You write: I’d be happy to “fix” the article, but I’m not sure exactly what you’re complaining about. You make general statements about it lacking “authority,” but don’t say anything meaningful. Is there anything that’s actually wrong about it? What information would you like to see in it? The main point of writing this article was to answer a question about the different variants in slang: What was the original form of the slang phrase? I believe it does that, but I’ll listen to any thoughtful comments to the contrary.
I thought I said something meaningful. In capsule, then: a quick look at the phonetic dynamics of some of the variants places doubt on the value of referring strictly to English sources. In addition, among the sources you use, the older ones do not confirm the two words clearly in combination, the recent sources do not demonstrate an actual recent English origin.

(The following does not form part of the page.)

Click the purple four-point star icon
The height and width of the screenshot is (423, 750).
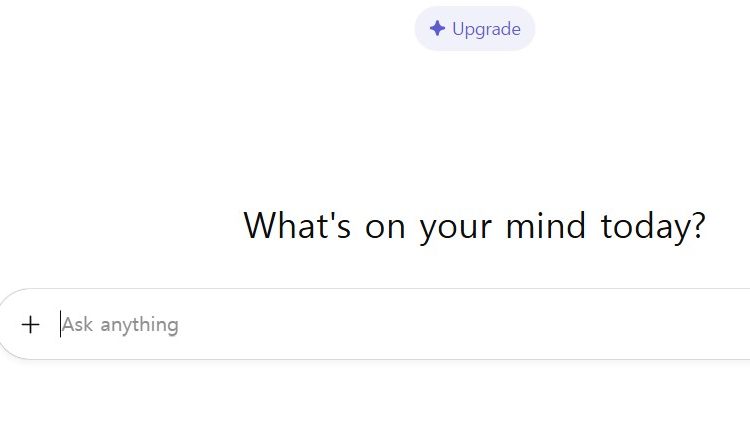(437, 29)
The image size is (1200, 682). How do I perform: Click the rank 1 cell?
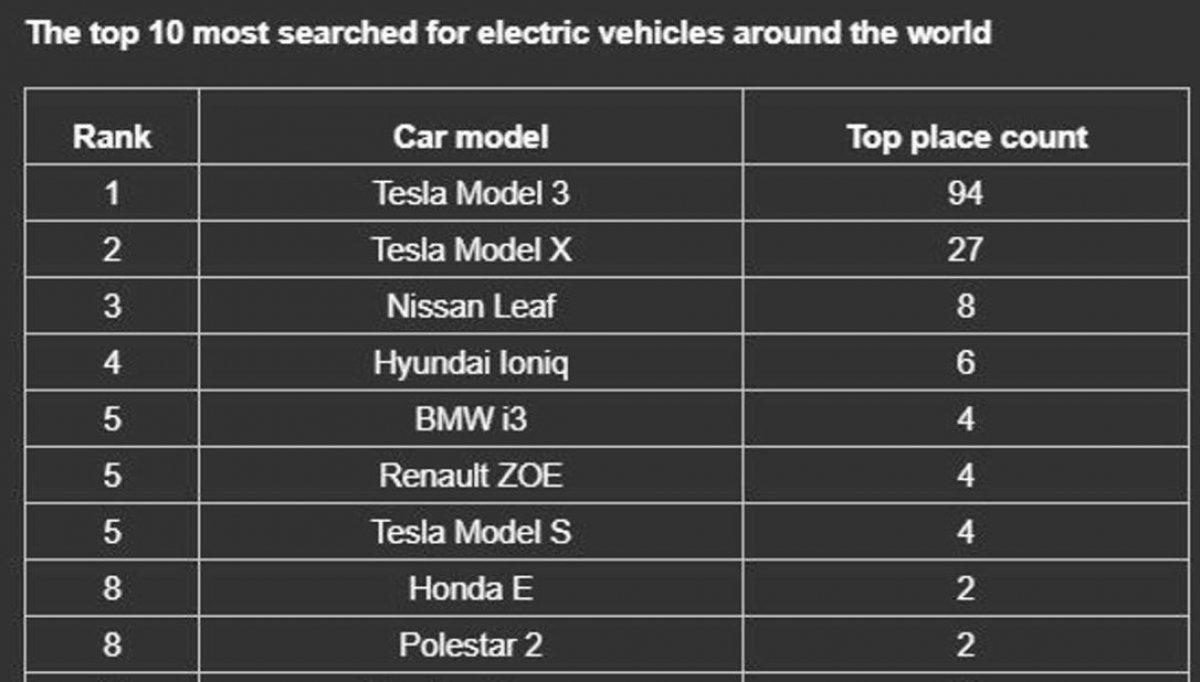point(112,192)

The most important point is the phonetic anomaly. The complicating fact that English has Germanic roots makes it equally probable, given no further evidence, that the expression either came from earlier English (as you claim without adequate justification) or was imported into the Melting Pot recently from another Germanic language (as I suspect without adequate refutation). The fact of the variants preserved to this day is evidence that may steer us toward the latter proposition. The gap between “hauk a loogie” from around the 1970s, and really almost anything in the past sources, is a serious problem.
The examples were things that sound like “hauck” and “loong’a” (spelling is absolutely irrelevant but I provide the alternatives in the original post title for those who come searching, lacking a soundex search). The fact of the sounding of “hauck” and “hock” (and that we’ve never seen “hack") means you have to explain, with no sources, how a 300-year gap will apparently preserve a 17th-century English pronunciation of the word. More significantly, there is the “loo” and the “er” or “a” suffix. Just because there exists an English word “lunger” (and it is most likely pronounced as our “lung") is too simplistic an explanation. Your 20th-century source citing “cough up a lunger” may easily be a re-formation of some contemporaneous “hauck a loong’a” from Dutch or Swedish or Danish or something else. In fact, it offers a good likelihood of it that would back up the non-English provenance proposition. Thousands of foreign expressions came into our language in the immigration boom between around 1850 and 1930.
There is a serious cloud over the word “lunger” in general, if it was pronounced like the word “lung” at the time of your 20th century source’s use of it. You’d have to explain how we got “loogie” from “lung-er”.
You write: As to a foreign language origin, it is highly unlikely in a slang phrase this recent. The phrase is clearly assembled from words already in English, not borrowed from another language. The variation is ascribable to the normal change occurs that happens in oral transmission when the original referents are not clear. Recourse to phonetic changes due to variation among Germanic languages is a trip down the garden path for a phrase like this.
Clearly assembled? When? Why “loon” and not consistently “lun”?
The most important fact that you overlook here is that there are dominant phonetic variants that sound more other-Germanic than English. Explain those oddments and I’ll disappear.
I can accept “hauk” alone, or even “loong’er” alone. But the two together, maintaining their atomic sense and meaning individually as well as an ancient pronunciation, while staying together as a unique phrase, is a puzzle that we haven’t yet solved. “Bless your heart” is not “blaisyehairtz” because the individual words maintained their independence over the centuries, while “goodbye” mutated profoundly. When such things happen, the words bend in pronunciation. I can more or less accept a specialized “hauk” standing alone that maintained itself in English over several centuries for the sole purpose to mean “cough up”—but a “loo” sound preserved so well from ME “lunge” needs more evidence, particularly since they appear to have come together. Why did they not mutate? Wouldn’t the average English speaker know the meaning of “loogie” better than we do? At the very least, if this is in fact originally an English expression, it is almost intact from, at the latest, 16th century EME, and you should be looking for it in Shakespeare, Marlowe, etc.
As to sensitivity, when you put your reputation out there, your ass on the line, you should expect an occasional abrasive comment. I appreciate this site. But suggesting that you would refuse to resolve a problem merely because someone did not say “pretty please” is flat-out intellectually wrong; in fact, it may only add some justification to my question about your intellectual rigor.